The Medicare-approved amounts for services provided by nonparticipating physicians (including the 80 percent from Medicare plus the 20 percent patient copayment) are set at 95 percent of Medicare-approved amounts for participating physicians. Nonparticipating physicians, however, are allowed to charge up to 115 percent of the Medicare-approved nonparticipation amount, which equals a maximum allowable charge of 109.25 percent of the participating physician rate.
Physicians who are considering whether to be nonparticipating providers should determine whether their total revenues from Medicare (including reimbursements, patient copayments, and balance billing) would exceed their total revenues from Medicare as participating physicians, particularly in light of collection costs, bad debts, and claims for which they do accept assignment. A form to assist you in calculating this figure can be found below.
The American Medical Association has estimated that nonparticipating physicians would need to collect the full 109.25 percent charge amount roughly 35 percent of the time they provide a given service for the revenues from that service to equal those of participating physicians. This means that nonparticipating physicians who collect the full 115 percent charge for more than 35 percent of the services they provide will have higher Medicare revenues than participating physicians who provide the same services.
Provisions in the Balanced Budget Act of 1997 give physicians and their Medicare patients the freedom to “opt out” of Medicare and privately contract with each other for healthcare services. Few providers have chosen to act as private contractors, in part because of the restrictions Medicare places on them.

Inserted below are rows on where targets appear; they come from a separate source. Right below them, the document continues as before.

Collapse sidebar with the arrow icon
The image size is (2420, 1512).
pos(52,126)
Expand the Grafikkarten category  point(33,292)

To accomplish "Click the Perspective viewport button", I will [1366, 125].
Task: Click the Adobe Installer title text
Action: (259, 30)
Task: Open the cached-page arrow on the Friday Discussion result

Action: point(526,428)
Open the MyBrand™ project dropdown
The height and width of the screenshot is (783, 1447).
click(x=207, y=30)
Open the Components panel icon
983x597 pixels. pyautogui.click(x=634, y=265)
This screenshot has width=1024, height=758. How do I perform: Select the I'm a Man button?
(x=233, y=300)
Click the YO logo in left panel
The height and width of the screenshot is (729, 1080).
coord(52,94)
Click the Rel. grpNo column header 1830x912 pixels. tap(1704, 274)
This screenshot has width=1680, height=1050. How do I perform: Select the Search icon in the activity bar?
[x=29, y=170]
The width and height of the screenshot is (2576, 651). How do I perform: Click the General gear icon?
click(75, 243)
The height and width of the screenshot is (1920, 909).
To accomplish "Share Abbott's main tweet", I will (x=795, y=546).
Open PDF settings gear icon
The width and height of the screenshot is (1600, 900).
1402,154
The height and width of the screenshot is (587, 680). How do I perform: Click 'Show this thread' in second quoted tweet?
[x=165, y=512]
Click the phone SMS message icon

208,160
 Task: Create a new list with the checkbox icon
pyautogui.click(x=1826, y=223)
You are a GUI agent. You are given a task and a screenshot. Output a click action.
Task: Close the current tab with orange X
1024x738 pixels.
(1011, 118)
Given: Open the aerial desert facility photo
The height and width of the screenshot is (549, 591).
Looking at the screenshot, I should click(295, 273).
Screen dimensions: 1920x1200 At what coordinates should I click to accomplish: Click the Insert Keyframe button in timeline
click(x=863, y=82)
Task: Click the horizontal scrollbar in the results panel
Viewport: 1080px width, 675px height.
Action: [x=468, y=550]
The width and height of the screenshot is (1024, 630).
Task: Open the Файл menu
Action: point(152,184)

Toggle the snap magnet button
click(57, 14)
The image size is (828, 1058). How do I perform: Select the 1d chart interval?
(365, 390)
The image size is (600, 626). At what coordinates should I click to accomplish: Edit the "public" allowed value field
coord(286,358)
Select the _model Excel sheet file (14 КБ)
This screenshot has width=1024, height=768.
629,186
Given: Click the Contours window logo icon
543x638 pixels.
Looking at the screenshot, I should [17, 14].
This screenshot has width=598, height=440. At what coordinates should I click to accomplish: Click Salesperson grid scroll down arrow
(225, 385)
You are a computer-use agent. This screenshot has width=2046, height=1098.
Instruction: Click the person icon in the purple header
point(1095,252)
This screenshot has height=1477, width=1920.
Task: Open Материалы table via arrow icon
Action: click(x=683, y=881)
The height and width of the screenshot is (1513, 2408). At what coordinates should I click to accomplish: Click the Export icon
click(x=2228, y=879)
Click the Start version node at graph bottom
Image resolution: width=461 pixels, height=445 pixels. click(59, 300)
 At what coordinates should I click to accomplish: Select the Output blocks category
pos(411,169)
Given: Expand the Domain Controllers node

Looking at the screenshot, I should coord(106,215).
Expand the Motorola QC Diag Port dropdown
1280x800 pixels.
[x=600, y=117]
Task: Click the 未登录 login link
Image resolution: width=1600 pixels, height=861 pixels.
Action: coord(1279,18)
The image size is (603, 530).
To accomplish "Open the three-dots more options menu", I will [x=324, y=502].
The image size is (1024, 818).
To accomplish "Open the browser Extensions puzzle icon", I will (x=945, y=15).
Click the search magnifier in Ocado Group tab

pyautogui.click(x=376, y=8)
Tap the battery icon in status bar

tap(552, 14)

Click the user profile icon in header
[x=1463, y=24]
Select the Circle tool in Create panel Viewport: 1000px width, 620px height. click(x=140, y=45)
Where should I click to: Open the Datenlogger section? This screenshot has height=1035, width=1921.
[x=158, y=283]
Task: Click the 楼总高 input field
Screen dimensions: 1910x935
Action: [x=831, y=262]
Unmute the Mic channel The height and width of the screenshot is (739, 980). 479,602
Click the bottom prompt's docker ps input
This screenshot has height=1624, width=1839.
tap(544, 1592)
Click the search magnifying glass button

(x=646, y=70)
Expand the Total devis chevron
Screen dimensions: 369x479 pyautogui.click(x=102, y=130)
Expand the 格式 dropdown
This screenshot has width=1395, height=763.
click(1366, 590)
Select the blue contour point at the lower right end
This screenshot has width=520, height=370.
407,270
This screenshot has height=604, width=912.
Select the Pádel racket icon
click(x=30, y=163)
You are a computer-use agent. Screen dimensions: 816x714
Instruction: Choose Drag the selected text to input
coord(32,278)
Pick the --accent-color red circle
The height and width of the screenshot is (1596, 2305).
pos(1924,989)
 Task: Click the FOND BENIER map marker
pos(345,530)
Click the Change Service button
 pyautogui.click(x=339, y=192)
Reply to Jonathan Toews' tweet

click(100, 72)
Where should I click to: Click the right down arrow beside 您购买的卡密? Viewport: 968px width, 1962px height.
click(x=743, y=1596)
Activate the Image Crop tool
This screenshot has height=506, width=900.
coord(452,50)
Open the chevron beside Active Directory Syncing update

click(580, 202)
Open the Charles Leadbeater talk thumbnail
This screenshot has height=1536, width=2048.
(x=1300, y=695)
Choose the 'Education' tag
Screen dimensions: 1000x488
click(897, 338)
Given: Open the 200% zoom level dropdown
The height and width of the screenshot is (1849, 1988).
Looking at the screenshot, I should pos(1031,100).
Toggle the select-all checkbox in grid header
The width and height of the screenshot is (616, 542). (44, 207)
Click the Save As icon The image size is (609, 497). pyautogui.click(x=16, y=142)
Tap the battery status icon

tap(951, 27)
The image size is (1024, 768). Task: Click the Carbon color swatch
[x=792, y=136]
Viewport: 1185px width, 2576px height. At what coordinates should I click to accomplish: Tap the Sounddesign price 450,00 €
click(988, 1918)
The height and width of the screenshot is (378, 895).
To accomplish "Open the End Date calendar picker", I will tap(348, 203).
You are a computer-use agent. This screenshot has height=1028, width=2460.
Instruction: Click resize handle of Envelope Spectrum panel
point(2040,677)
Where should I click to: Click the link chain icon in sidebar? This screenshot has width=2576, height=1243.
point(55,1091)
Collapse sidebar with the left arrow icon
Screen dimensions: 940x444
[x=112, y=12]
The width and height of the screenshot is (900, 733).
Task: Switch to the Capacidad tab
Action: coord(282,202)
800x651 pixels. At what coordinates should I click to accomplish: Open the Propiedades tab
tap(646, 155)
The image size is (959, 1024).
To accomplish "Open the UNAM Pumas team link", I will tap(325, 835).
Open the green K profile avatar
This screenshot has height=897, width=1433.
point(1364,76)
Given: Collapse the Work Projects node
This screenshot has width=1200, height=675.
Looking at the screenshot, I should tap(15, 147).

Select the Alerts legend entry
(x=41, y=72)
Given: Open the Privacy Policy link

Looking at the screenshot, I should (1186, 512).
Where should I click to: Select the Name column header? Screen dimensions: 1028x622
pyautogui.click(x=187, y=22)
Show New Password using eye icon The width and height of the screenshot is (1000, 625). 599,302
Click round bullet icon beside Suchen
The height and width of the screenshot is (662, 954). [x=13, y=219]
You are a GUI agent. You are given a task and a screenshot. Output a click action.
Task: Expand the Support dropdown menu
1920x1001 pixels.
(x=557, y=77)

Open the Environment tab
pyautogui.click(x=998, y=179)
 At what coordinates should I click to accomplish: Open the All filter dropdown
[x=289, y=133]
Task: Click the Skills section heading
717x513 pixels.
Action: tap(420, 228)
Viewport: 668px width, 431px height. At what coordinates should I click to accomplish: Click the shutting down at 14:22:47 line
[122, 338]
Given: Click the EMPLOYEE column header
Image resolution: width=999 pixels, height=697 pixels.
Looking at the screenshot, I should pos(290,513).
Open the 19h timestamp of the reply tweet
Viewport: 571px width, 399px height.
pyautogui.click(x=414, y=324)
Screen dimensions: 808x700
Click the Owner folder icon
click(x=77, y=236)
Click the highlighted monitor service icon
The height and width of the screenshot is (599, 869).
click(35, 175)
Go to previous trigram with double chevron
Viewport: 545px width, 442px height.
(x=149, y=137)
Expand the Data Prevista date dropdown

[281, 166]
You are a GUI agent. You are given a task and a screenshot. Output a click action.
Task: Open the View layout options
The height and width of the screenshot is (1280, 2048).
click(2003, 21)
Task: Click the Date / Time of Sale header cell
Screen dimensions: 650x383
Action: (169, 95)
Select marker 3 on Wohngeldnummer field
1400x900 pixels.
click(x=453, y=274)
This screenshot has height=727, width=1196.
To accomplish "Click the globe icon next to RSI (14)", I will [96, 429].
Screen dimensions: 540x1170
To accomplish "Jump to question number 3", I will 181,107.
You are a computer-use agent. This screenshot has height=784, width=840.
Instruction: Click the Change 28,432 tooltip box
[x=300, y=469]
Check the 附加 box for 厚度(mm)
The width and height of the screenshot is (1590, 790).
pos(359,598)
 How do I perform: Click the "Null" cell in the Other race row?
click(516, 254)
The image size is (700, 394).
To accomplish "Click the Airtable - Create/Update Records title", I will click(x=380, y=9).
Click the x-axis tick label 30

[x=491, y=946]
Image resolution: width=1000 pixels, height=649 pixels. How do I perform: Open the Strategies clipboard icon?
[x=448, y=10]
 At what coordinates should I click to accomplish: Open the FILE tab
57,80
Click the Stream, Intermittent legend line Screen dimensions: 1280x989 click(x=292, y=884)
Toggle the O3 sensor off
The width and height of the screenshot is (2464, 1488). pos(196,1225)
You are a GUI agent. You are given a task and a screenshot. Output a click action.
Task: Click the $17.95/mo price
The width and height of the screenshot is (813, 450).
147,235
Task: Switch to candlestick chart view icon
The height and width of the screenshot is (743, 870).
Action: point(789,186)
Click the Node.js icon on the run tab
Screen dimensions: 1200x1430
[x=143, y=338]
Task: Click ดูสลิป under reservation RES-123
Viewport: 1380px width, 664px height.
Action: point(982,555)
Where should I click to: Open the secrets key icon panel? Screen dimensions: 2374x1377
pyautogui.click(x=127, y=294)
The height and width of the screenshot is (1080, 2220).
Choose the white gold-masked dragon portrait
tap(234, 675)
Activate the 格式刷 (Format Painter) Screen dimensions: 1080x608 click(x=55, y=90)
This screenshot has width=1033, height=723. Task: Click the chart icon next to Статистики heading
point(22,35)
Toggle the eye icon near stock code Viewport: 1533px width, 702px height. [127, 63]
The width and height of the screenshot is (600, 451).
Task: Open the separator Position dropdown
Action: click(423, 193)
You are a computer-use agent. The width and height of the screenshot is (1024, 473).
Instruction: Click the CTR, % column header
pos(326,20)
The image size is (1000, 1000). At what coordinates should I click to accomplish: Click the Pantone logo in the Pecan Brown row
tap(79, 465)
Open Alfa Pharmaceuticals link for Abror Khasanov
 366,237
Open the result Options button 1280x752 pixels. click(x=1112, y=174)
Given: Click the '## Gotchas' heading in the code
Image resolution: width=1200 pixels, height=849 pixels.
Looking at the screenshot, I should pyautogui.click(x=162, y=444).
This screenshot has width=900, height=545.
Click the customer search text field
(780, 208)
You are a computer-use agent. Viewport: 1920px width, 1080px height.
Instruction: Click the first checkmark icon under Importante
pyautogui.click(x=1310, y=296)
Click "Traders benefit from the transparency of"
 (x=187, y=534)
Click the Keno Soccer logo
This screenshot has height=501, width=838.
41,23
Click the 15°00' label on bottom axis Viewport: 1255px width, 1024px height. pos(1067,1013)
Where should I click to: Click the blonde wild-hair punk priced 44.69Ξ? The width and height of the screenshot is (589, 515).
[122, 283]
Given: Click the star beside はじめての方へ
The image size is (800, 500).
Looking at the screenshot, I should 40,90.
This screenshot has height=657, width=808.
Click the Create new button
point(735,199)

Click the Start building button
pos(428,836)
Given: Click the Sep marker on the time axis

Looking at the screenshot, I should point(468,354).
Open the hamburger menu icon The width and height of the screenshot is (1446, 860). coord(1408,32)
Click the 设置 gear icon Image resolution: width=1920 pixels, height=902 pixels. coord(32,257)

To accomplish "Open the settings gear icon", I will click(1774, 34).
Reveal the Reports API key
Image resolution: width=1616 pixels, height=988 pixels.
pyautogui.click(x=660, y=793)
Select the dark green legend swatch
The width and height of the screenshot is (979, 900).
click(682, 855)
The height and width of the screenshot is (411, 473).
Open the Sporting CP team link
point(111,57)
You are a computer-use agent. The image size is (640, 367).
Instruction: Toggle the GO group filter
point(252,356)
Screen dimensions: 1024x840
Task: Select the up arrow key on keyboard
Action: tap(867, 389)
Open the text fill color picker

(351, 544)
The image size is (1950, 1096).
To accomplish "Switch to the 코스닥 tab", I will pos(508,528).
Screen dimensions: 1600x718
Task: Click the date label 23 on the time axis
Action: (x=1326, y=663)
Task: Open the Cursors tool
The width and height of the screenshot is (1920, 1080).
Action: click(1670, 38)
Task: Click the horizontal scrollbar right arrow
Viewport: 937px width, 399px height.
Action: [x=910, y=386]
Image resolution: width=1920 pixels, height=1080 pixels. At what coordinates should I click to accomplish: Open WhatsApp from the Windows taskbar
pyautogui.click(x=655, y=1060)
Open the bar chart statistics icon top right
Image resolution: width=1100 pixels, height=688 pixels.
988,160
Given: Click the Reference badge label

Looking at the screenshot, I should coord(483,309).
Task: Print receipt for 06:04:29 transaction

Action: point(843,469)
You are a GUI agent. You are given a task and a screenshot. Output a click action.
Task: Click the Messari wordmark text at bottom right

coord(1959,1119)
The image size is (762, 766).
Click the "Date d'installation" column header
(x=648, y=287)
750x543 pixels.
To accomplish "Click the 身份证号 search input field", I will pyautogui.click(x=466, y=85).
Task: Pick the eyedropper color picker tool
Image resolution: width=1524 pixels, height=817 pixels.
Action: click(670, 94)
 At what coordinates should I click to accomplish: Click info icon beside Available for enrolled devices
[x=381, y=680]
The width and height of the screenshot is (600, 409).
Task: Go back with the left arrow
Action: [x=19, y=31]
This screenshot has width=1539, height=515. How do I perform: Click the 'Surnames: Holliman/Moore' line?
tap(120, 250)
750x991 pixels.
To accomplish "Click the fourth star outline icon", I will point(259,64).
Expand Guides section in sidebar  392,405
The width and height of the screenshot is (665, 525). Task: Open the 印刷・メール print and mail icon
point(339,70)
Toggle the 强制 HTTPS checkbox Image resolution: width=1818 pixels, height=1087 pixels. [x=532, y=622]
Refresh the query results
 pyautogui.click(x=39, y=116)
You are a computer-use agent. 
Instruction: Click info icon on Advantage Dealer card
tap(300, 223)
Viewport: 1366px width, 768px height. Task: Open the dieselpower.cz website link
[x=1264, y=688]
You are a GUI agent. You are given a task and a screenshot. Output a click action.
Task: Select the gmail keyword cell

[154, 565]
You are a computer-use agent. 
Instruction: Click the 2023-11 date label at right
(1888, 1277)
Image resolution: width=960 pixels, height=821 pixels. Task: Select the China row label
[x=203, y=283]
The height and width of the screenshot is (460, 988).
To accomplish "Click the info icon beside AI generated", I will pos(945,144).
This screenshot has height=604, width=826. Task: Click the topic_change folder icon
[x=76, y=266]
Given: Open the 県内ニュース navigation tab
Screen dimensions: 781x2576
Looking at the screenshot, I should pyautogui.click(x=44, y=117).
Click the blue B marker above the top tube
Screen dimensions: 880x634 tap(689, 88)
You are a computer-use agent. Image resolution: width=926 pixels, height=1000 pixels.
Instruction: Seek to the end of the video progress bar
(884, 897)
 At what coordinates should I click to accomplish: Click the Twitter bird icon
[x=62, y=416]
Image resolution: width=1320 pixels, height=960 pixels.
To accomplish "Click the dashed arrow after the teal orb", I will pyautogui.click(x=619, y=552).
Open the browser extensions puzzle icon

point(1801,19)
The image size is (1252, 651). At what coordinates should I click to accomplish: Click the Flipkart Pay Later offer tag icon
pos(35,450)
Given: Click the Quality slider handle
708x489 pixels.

Private contracting decisions may not be made on a case-by-case or patient-by-patient basis, which means that once a physician opts out of Medicare, he or she cannot submit claims to Medicare for any Medicare patients for a 2-year period.
Physicians who choose to opt out of Medicare must file an affidavit with Medicare for each beneficiary with whom the physician has a private contract. These contracts must meet the specific requirements detailed at the CMS website and should be reviewed by an attorney.
Emergency and urgent care services
Physicians who have opted out of Medicare under the Medicare private contract provisions may furnish emergency or urgent care services to a Medicare beneficiary with whom the physician has previously entered into a private contract, provided that the physician and the beneficiary entered into the private contract before the onset of the emergency or urgent medical condition.
In addition, providers who have opted out of Medicare under the Medicare private contract provisions may furnish emergency or urgent care services to a Medicare beneficiary with whom the physician has not previously entered into a private contract, provided the provider meets the following requirements:
- A claim is submitted to Medicare in accordance with the conditions for Medicare payment and Medicare instructions (including but not limited to complying with proper coding of emergency or urgent care services furnished by physicians and practitioners who have opted out of Medicare).
- The provider collects no more than the Medicare limiting charge, in the case of a physician (or the deductible and co-insurance, in the case of a practitioner).
The AAOS is not advising or recommending any of the above options to orthopaedic surgeons; however, it is important that decisions are made with complete information about the available options. Providers will need to decide whether to be participating, nonparticipating, or private contractors, and this decision should not be made rashly or lightly.